By Eileen Kingston
The people of West Limerick, like all others in the ’50s, observed the abstemious practices of Lent, which included refraining from dancing in the local Ballrooms of Romance. The entertainment gap had to be otherwise filled so amateur drama flourished during that season with groups of good, bad and indifferent standards taking to the boards.Their efforts were much appreciated and in those pre-television days, halls were packed to the rafters. Many was the car and trailer, complete with players and props which trundled along the country roads in the early hours of a Monday morning following what one would compare today with “a great night of theatre”. No credit card bookings in those days!
In the early ’50s, John O’Sullivan came as a butter maker to Kantoher Creamery. At the same time, local curate, Fr. Cagney who was keenly interested in drama, wanted to put on a play. John was invited to produce and the rest is the history of a most successful association.
Speaking to a former postman, Art O’Driscoll, himself a Corkman like John, who at that time lived in Raheenagh before moving to Newcastlewest, I could feel his sense of pride at having been a member of the Killeedy Players all these years later: “Everybody was enthusiastic. We had no outsiders and it was a true Killeedy representation,” recalled Art.

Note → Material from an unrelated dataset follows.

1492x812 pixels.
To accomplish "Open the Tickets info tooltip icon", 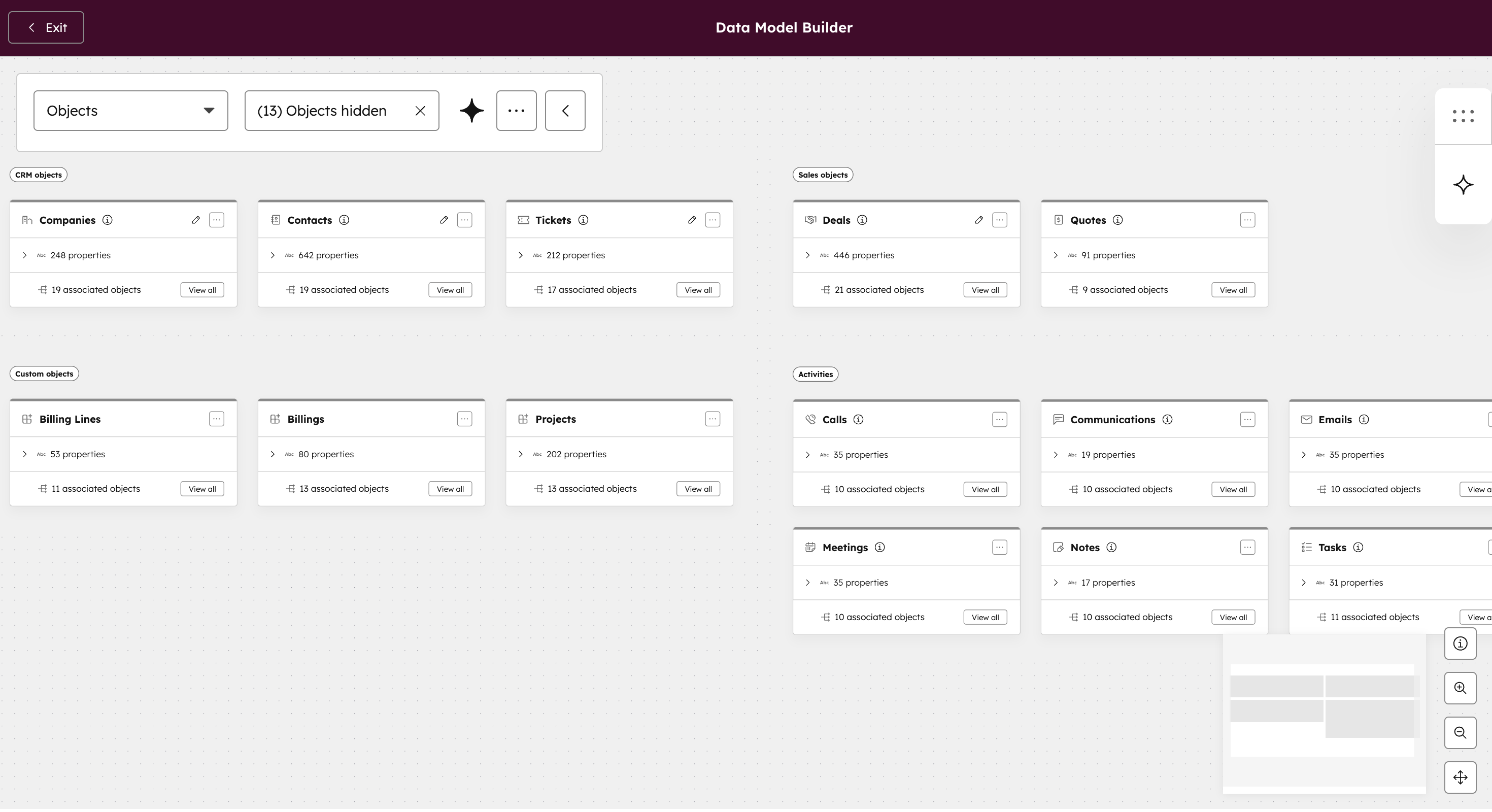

For those who do not know this beautiful part of West Limerick, nestling beneath the Mullach a Radhairc Hills, Cill Ide is the church and churchyard of St. Ide, patroness of Limerick and also known as “Bridget of Munster.”
Among the many members of the Killeedy Players some of whom have gone to their eternal reward were Davy Noonan, Mick Hennessy, Denny Shiels, James King, Nora Magnior, Ita Colbert, Roger Danagher and James Conway. Art recalled some of their most memorable productions with John, the actor and producer – Autumn Fire, The Wood Of The Whispering, Tomorrow Never Comes andThe Paddy Pedlar, to mention just a few.
The establishment of the North Cork Drama Festival in Charleville in April 1953, allowed the Killeedy Players, just a few miles back the road, to make their mark. Bryan McMahon adjudicated the four open and as many in the confined categories. Killeedy entered The Bishop’s Candlesticks in the one-act section and they won the festival with their three-act, The Whiteheaded Boy.
John was “best actor,” forty years later, at the same festival, John was to repeat his success, winning the ‘best actor’ award in Skibbereen’s production of Autumn Fire. Alan Nichol was the adjudicator on that occasion.
Writing in his North Cork Festival programme, the late Ted O’Riordan who died almost two years ago and who contributed so much to amateur drama himself, paid tribute to John and Killeedy. “Their producer and character actor has possibly the longest association of all amateur actors at the North Cork festival, winning for himself and his group many accolades over the years,” wrote Ted.
But, it was not all work and play for John while in West Limerick. There he met Mary Daly, who later became his wife. I can remember John cycling down the Cloncon road, or walking along with Mary. While she did not share his keen interest in drama, she and her family are very proud of his memorable career.
I conclude on a personal note: in the late ’50s I was present at Feile Luimní, which was adjudicated by the late Hilton Edwards. Those of us who had been initiated to the festival circuit watched in awe as John O’Sullivan engaged Hilton in conversation. The animated performance of both will always stay in my memory and there was no doubt about the mutual respect each had for the other.
Just a few short weeks ago as the combined West Cork drama groups gave John his final curtain call at the Town Hall, Skibbereen, those of us who knew him in his Limerick days realised that “the well graced actor” may have left the stage, but will always remain in our memory.